Democracy officer Olly Rice pointed out that “this fault could not have changed the outcome and a re-poll was unfair to everyone involved.”

However, he also stated that “the fault was the SU’s only (the result of human error) and we hold up our hands and apologise for this and will more than learn from our mistakes in the future”.

One of the candidates, Lily Pickard, agreed that a rerun was not feasible, yet stated: “it is however, a weird reaction to invalidate an election and admit you made a mistake, and then within a matter of days make the complete opposite decision.

“I’m sure Chloe will do a great job.

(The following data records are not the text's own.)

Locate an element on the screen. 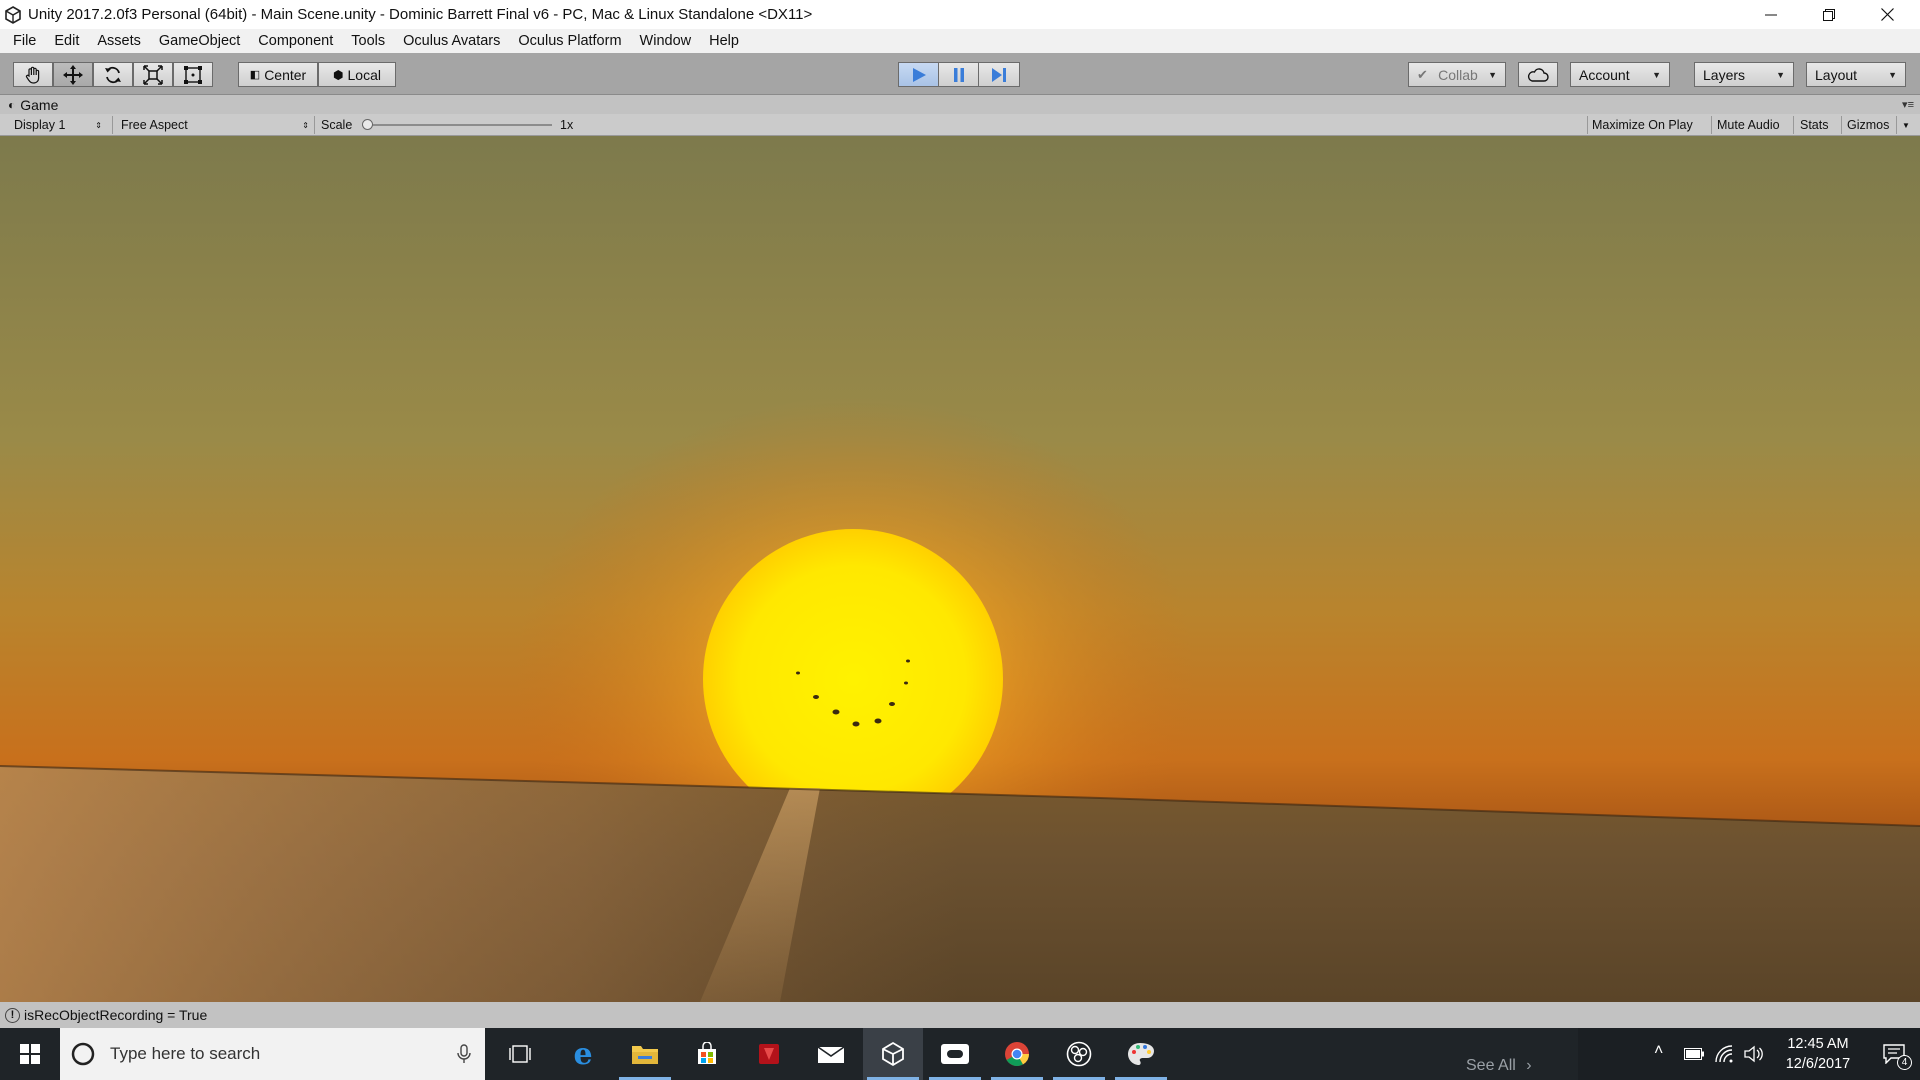 This screenshot has width=1920, height=1080. menu-file: File is located at coordinates (24, 41).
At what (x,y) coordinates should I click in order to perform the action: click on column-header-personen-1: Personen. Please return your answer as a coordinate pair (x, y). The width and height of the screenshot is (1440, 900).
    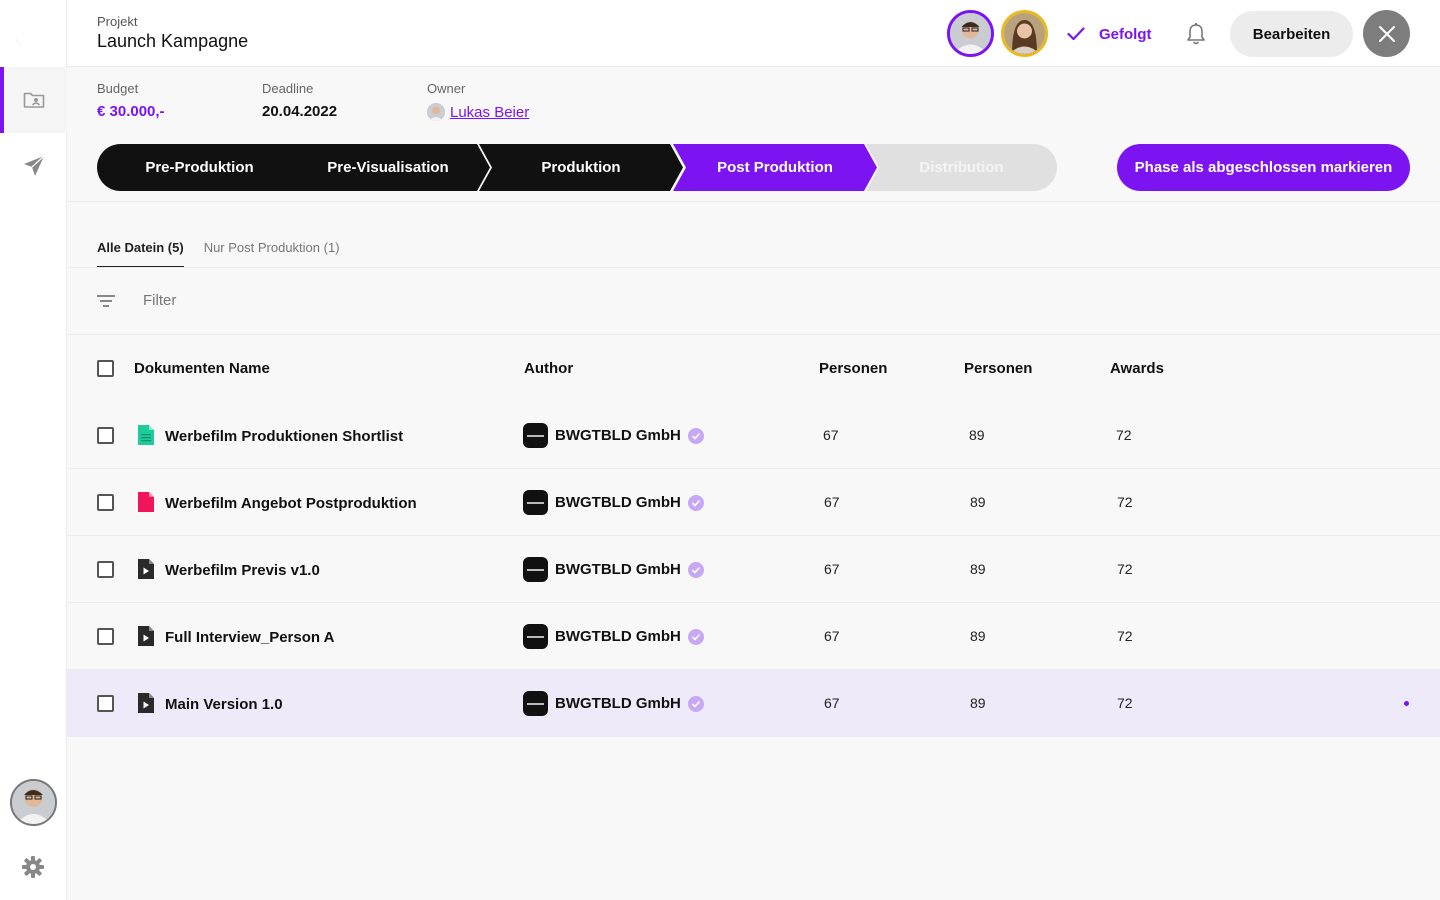
    Looking at the image, I should click on (853, 368).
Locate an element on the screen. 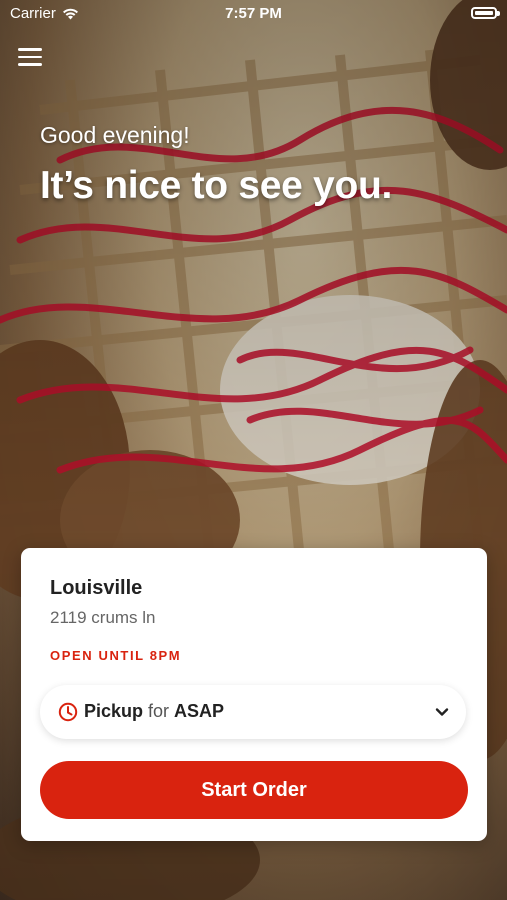  hamburger-menu-icon is located at coordinates (30, 58).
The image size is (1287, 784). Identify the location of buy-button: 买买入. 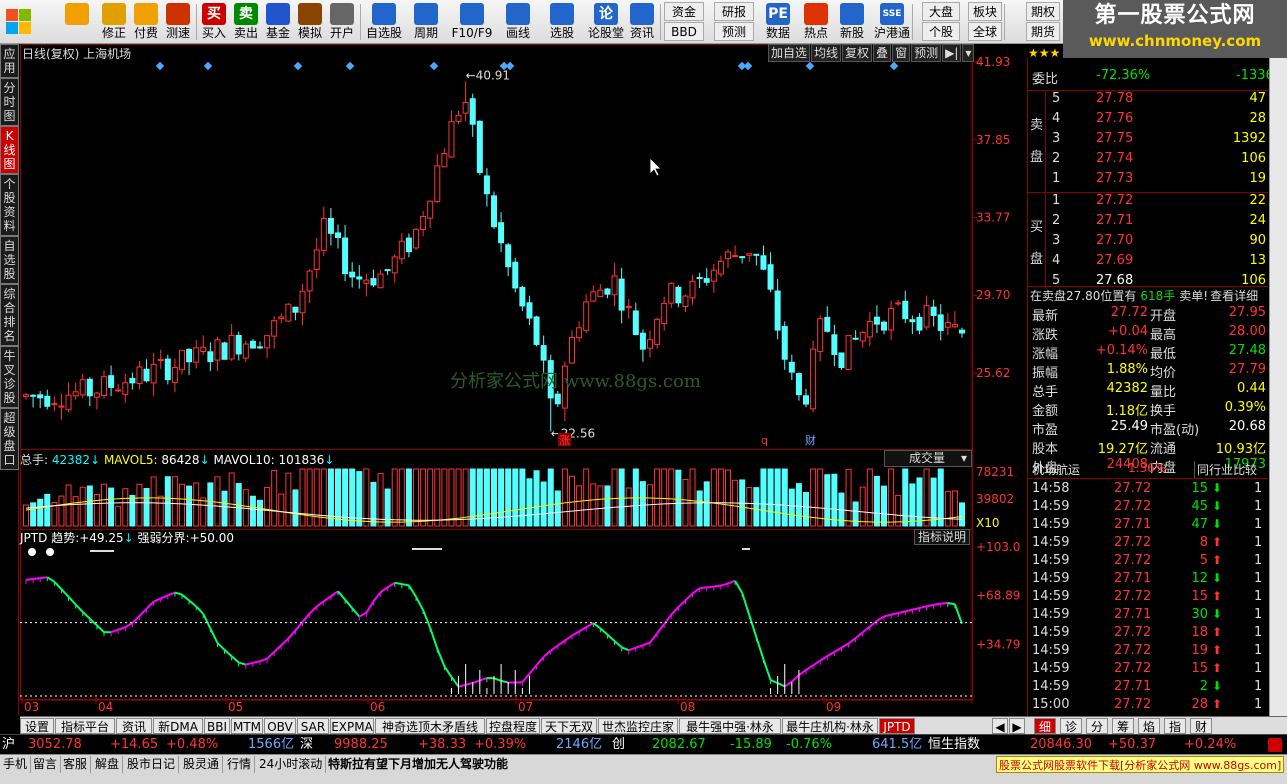
(214, 22).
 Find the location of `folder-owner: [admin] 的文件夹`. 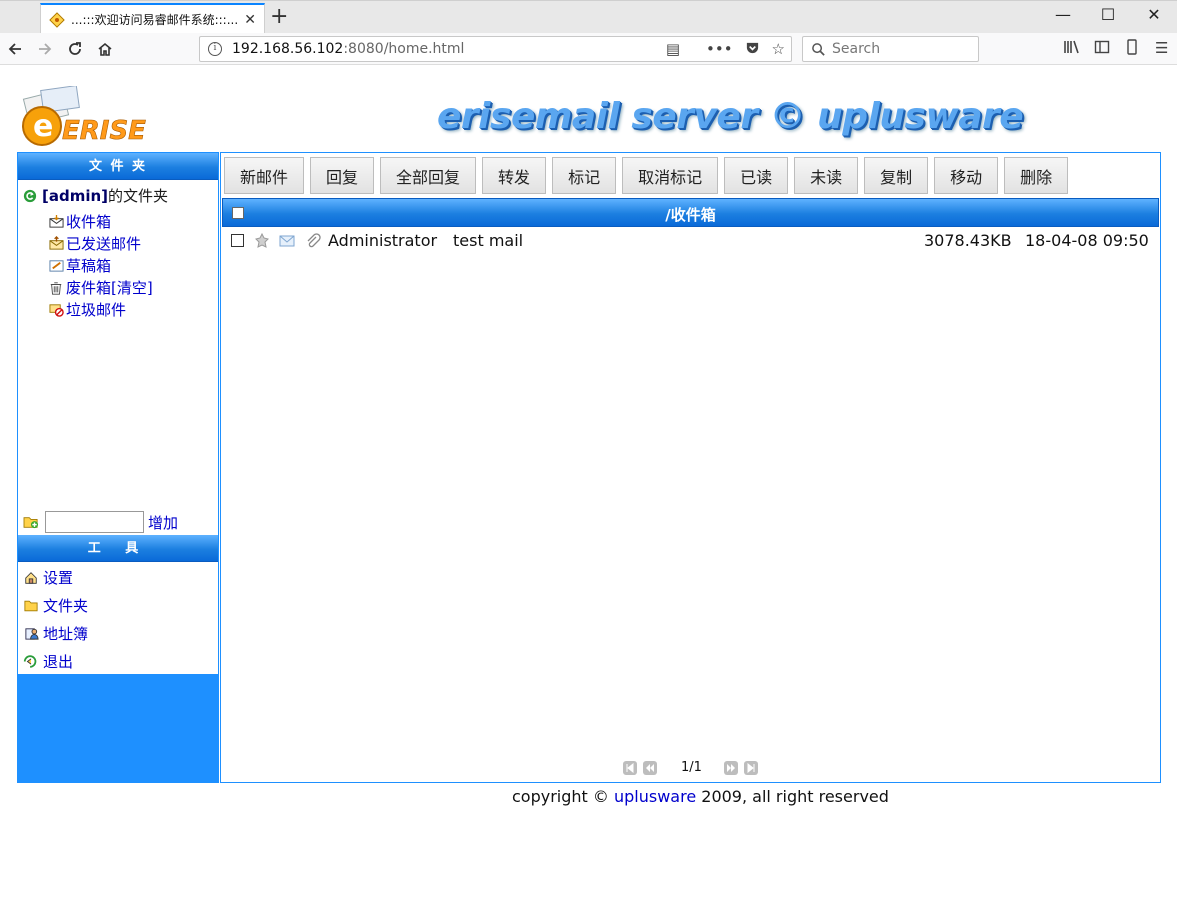

folder-owner: [admin] 的文件夹 is located at coordinates (96, 196).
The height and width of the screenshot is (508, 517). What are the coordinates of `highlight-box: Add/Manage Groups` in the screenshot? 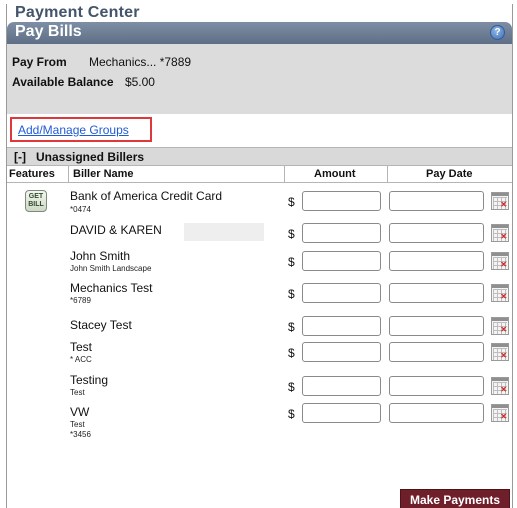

However, it is a shame that this has caused such a problem overall: I’m sure for her too it would’ve been nice to win without any of these avoidable circumstances!”

On what she plans to do in her new position, Ms. Wynne stated that: “My first actions while in office will be to liaise with past officers to try and learn as much about the reactive side of the role, how best to go about enacting my pledges, and any general advice they have.

“I’ll be really keen to start working on International Women’s Week as soon as possible. I’m also planning on meeting up with the president and democracy and development officers this week to talk about diversity in the upcoming Sabbatical elections.”

Comments (3)

  • To be clear only one candidate had the opportunity to put up posters etc, that candidate won by under 60 votes, and the panel decided posters etc could not have overturned that slim majority.

  • If only one candidate was allowed to fully campaign, how can the SU say that the fault could not have changed the outcome of the election? The turnout was so low that just 100 people seeing a poster and deciding to vote for someone else would have changed the outcome.